On Tuesday, British GQ published my favorite post-The White Lotus finale interview with the woman behind my favorite character this season, Aimee Lou Wood. While the conversation didn’t include an answer as to what the hell is currently happening with the actor and her onscreen soulmate, Walton Goggins, it did offer a trove of other treasures.

Of her casting, Wood recalled hearing how hard Mike White, the acclaimed series creator and director, fought for her to be Chelsea (“It was honestly from the nicest place, but my little head goes: ‘HBO didn’t want me. And I know why HBO didn’t want me, it’s because I’m ugly.”). And of spending a bit too much time in America lately, Wood said she became frustrated with how obsessed she was with work (“I don’t want to not be thinking about fucking progressing my career for one second, because I don’t even fucking care about progressing my career.”). The real gems, however, came when she was asked about that shattering season finale, which not only culminated in her character’s demise, but her partner Rick’s.

Frankly, anyone with eyes could’ve seen the deaths of the story’s supposed twin souls coming, given Rick’s damage and Chelsea’s devotion to him despite it. Still, it was truly tragic to see those two wind up in twin body bags. And not even in the funny way that Tanya McQuoid-Hunt’s death was in season 2. According to Wood, even White had his doubts about it during production.

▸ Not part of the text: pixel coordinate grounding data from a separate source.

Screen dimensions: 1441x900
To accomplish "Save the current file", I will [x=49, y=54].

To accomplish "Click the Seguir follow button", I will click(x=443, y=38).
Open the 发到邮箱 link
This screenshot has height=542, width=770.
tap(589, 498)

“He doubted it a lot. He came up to me a few times and said, ‘Are people going to hate me too much? I don’t know if this is too far,’” Wood told British GQ. “She’s the most hopeful character on the show and that’s why she has to die, but obviously on a human level it is really fricking sad.” Indeed. The moral of the story? There’s not enough room in the bed for hope when you’re already sharing it with a man’s demons. Also, this is 2025. There’s no room for hope at all!

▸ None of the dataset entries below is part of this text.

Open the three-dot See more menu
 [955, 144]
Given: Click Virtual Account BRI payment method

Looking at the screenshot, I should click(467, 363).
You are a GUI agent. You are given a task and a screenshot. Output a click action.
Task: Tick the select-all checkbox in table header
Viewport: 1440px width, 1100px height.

Wood also shared that when the time came to shoot the death scene, she felt a sense of unshakeable dread—so much so that she couldn’t stop calling her friends to talk about aging and thinking about certain ill-fated figures in pop culture.

“I was obsessed with Amy Winehouse and Brittany Murphy, all these women I love and admire who died too young,” she recalled. “I look at them and see what they could have done. And they didn’t get to do it.” First, what a Chelsea thing to say. Second, it’s just occurred to me why I loved Chelsea so much (spoiler alert: it’s not because we’re both chaotic Aries with an “I-can-fix-him” complex). It’s because she’s very Amy and Britney-coded. Curious! Childlike! Kind! You see the parallels?

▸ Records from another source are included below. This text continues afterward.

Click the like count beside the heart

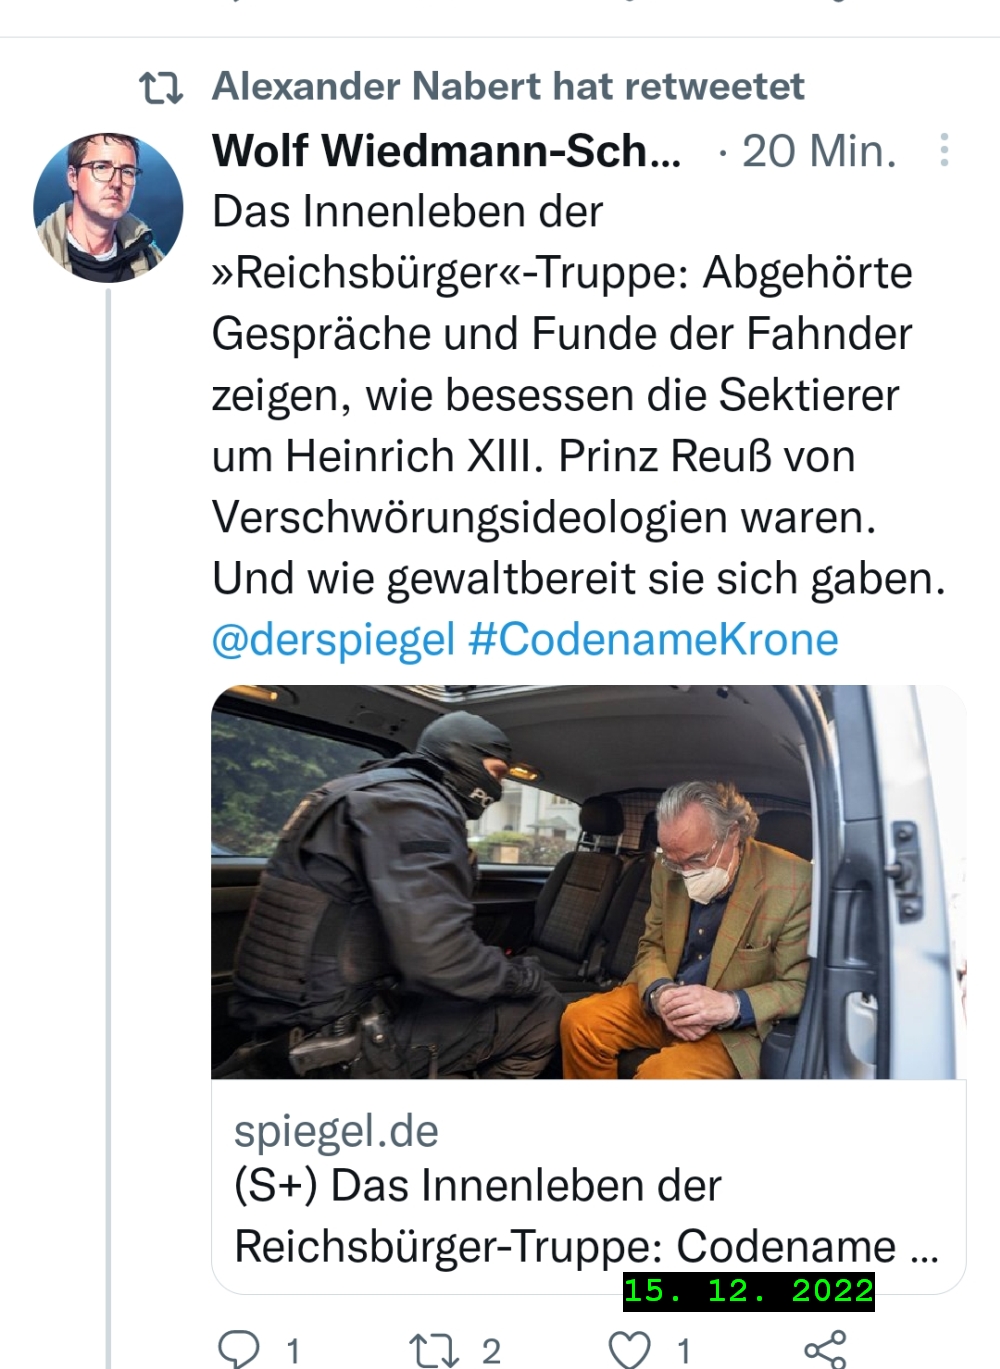(684, 1352)
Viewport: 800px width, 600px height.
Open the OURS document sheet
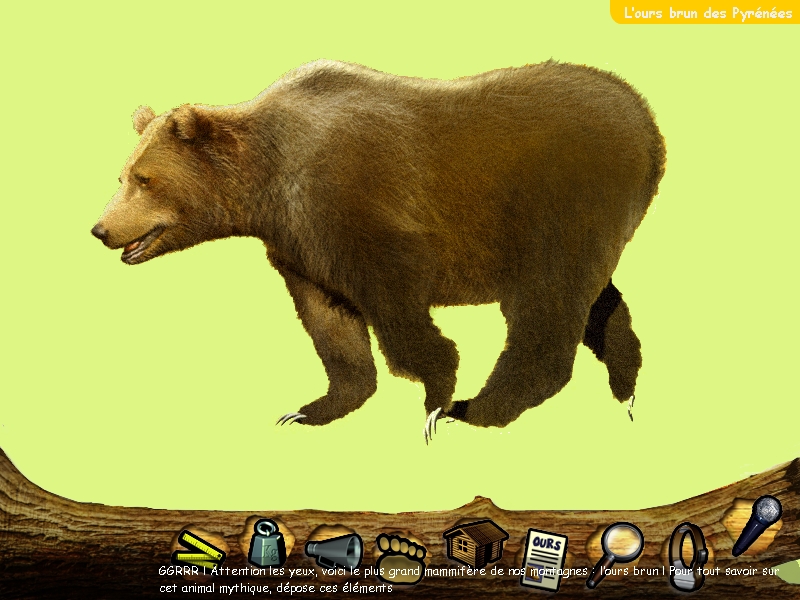click(x=545, y=551)
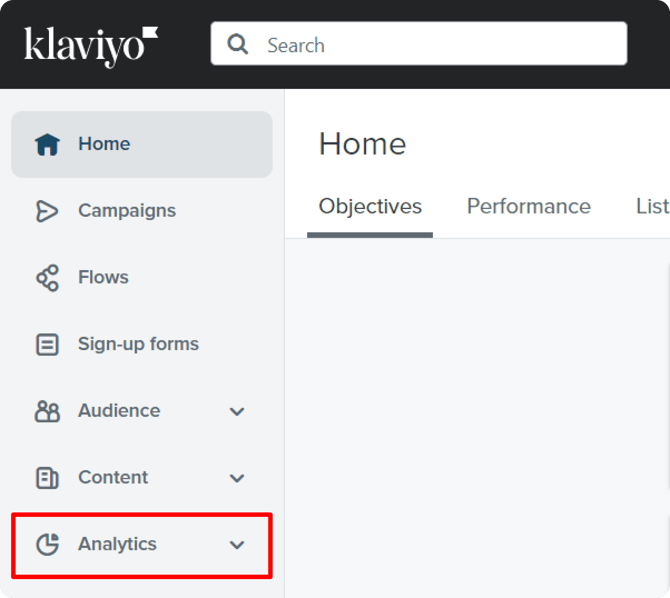Expand the Analytics submenu chevron
Viewport: 670px width, 598px height.
click(x=237, y=545)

Further, Wood imagined an alternate universe in which Chelsea would’ve chosen Saxon: “Why does the choice have to be between two men? She could have chosen herself but she is a delulu romantic. That’s her thing to bear in this lifetime.” She also talked about what it was like to watch Patrick Schwarzenegger and Sam Nivola kiss. In short: pretty fucking weird.

“We’d been there for quite a while before that scene, so we really in our brains started to see those three as siblings,” Wood said. “It was like watching brothers kissing.”

Ah, the Mike White universe…where good people go to die and bad ones go to do incest.